Analytical and Experimental Results on System Maximum Reach Increase Through Symbol Rate Optimization

We investigated the reach increase obtained through nonlinearity mitigation by means of transmission symbol rate optimization (SRO). First, we did this theoretically and simulatively. We showed that the nonlinearity model that properly accounts for the phenomenon is the EGN model, in its version that specifically includes four-wave mixing. We then found that for PM-QPSK systems at full C-band, the reach increase may be substantial, on the order of 10–25%, with optimum symbol rates on the order of 2–6 GBd. We show that for C-band PM-QPSK systems over SMF, the potential mitigation due to SRO is greater than that ideally granted by digital backpropagation (the latter applied over a bandwidth of a 32-GBd channel).
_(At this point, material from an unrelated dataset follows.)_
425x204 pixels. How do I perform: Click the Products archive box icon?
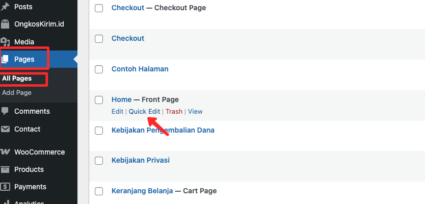[x=5, y=169]

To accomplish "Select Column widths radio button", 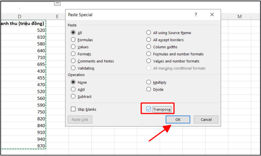I will tap(149, 47).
We then set up an experiment to obtain confirmation of the theoretical and simulative predictions. It consisted of 19 PM-QPSK channels, operating at 128 Gb/s per channel, over PSCF, with span length 108 km and EDFA-only amplification. We demonstrated a reach increase of about 13.5%, when going from single-carrier per channel transmission, at 32 GBd, to eight subcarrier per channel, at 4 GBd, in line with the EGN model predictions. We also extended the theoretical investigation of SRO to PM-16QAM, where we found a qualitatively similar effect to PM-QPSK, although the potential reach increase appears to be typically only about 50% to 60% that of PM-QPSK. Further investigation is, however, in order, specifically to explore the effect on PM-16QAM SRO of the removal of long-correlated phase and polarization noise.